院と寺社と武士と——3つの壁に立ち向かう頼長
1151年、頼長は31歳の若さで内覧の宣旨を賜り、2年前に任命されていた左大臣も兼ねました。内覧は天皇が発布したり受け取ったりする文書を、家臣のなかで誰よりも先に見ることの出来る役職です。公には、執政として、思い切り天下の政治に才腕を振るえる立場になったわけですが、その政治的地位は始まりから、不安定なものでした。
まず、道長、頼通時代の摂関家の栄華はすでに遠くなっており、世は白河上皇以来の院政全盛の時代になっていました。
そのうえ、一族の結束もぐらついています。実は、頼長には忠通という兄がいたのですが、子供がいなかったため、一時期、彼は兄の養子になっていました。 しかし、1143年、頼長が23歳のときに、忠通に子供が生まれると、頼長は兄から疎んじられはじめます。
これに、腹を立てたのが実父の忠実です。もともと彼は少々ぼんやりしたところのある忠通より、美貌で才気煥発な頼長の方に期待していたのですね。
近衛天皇への入内問題もからんで、忠実・頼長と忠通との骨肉の争いは激化。ついに、1150年、忠実は忠通から摂関家の正邸や宝物を強奪して、氏長者の地位を取り上げ、頼長に与えるという強硬手段に出ました。
------------------------------------
▸ **やること A**: 読む文章によると、頼長が内覧の宣旨を賜ったのは何歳のときですか。
------------------------------------
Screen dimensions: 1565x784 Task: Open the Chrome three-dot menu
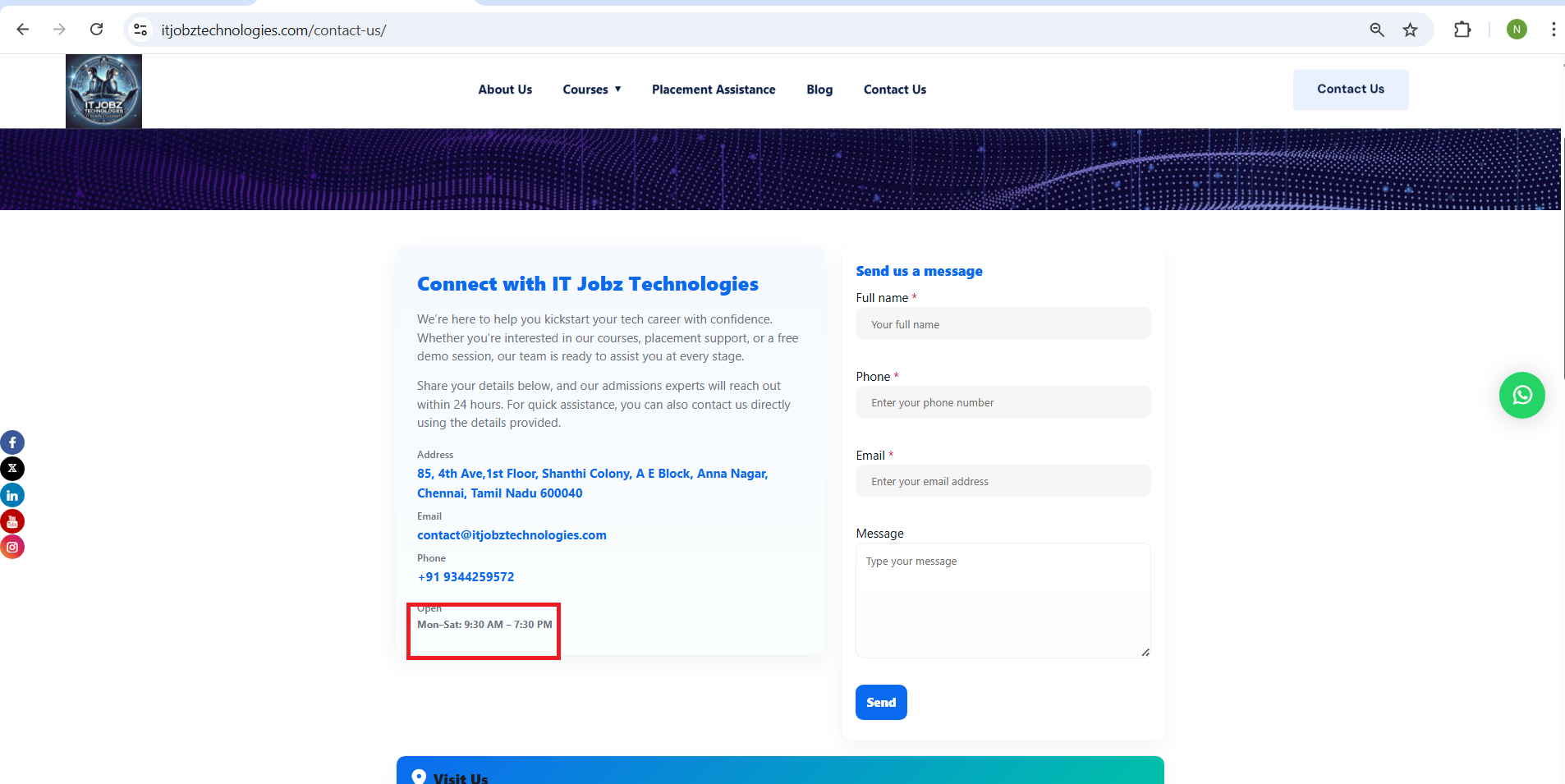coord(1553,30)
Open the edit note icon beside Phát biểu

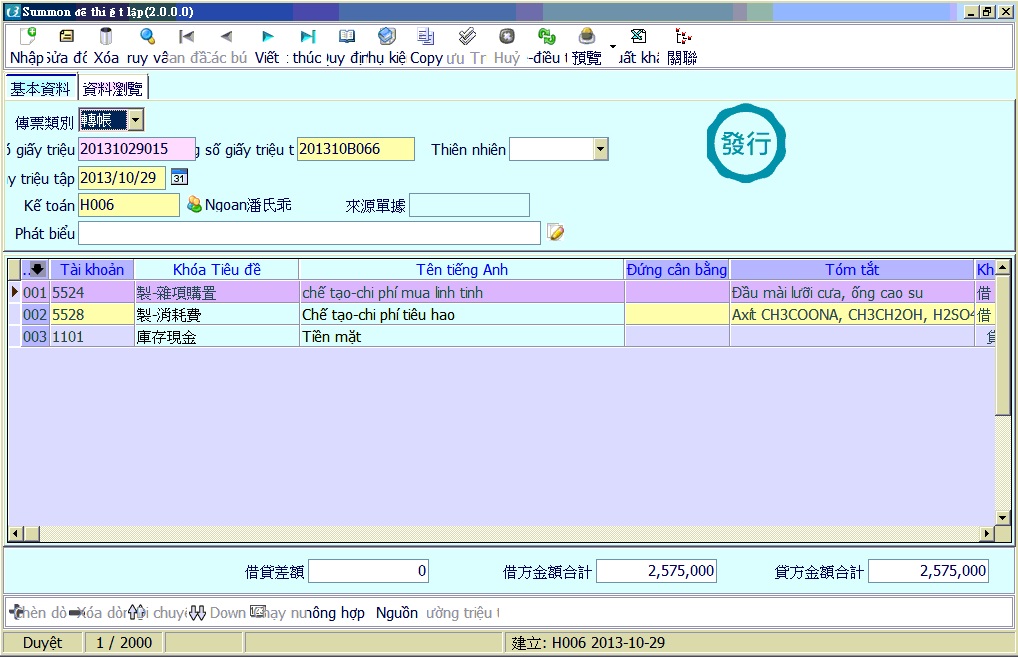[556, 233]
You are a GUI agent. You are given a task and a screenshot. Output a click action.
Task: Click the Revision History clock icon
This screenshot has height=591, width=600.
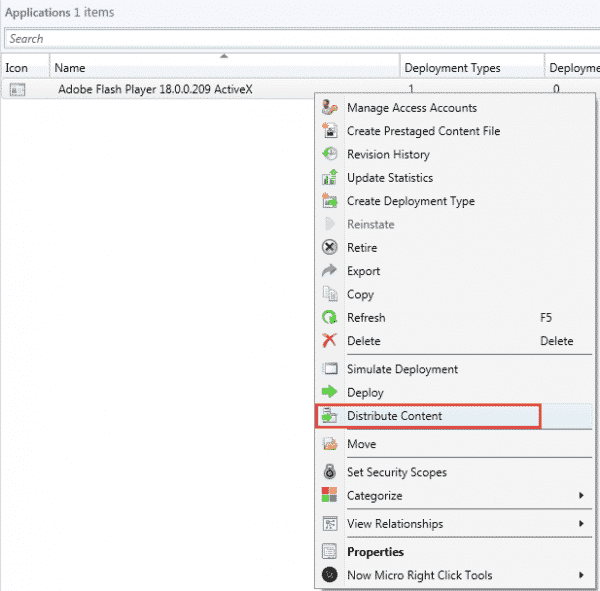tap(330, 154)
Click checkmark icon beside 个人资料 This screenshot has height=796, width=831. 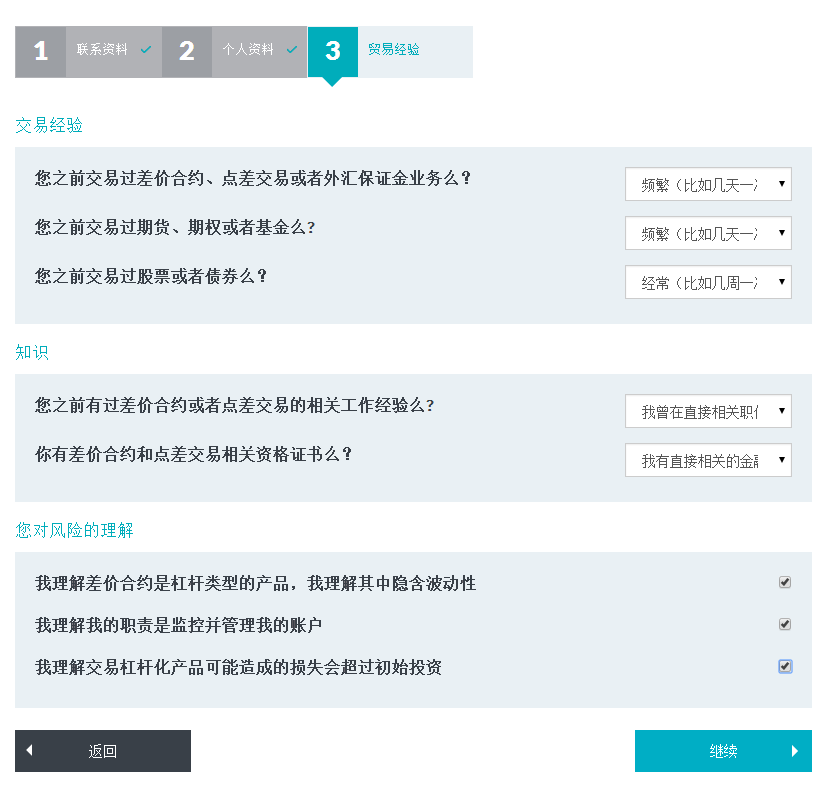pos(292,50)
------------------------------------
▸ **やること B**: 項目の中から「Open」という語を含む行をすべて探し、その行を書き写してください。

▸ **答え A**: 31歳のときです。

▸ **答え B**:
Screen dimensions: 1565x784 Task: Open the Chrome three-dot menu
Open the edit note icon beside Phát biểu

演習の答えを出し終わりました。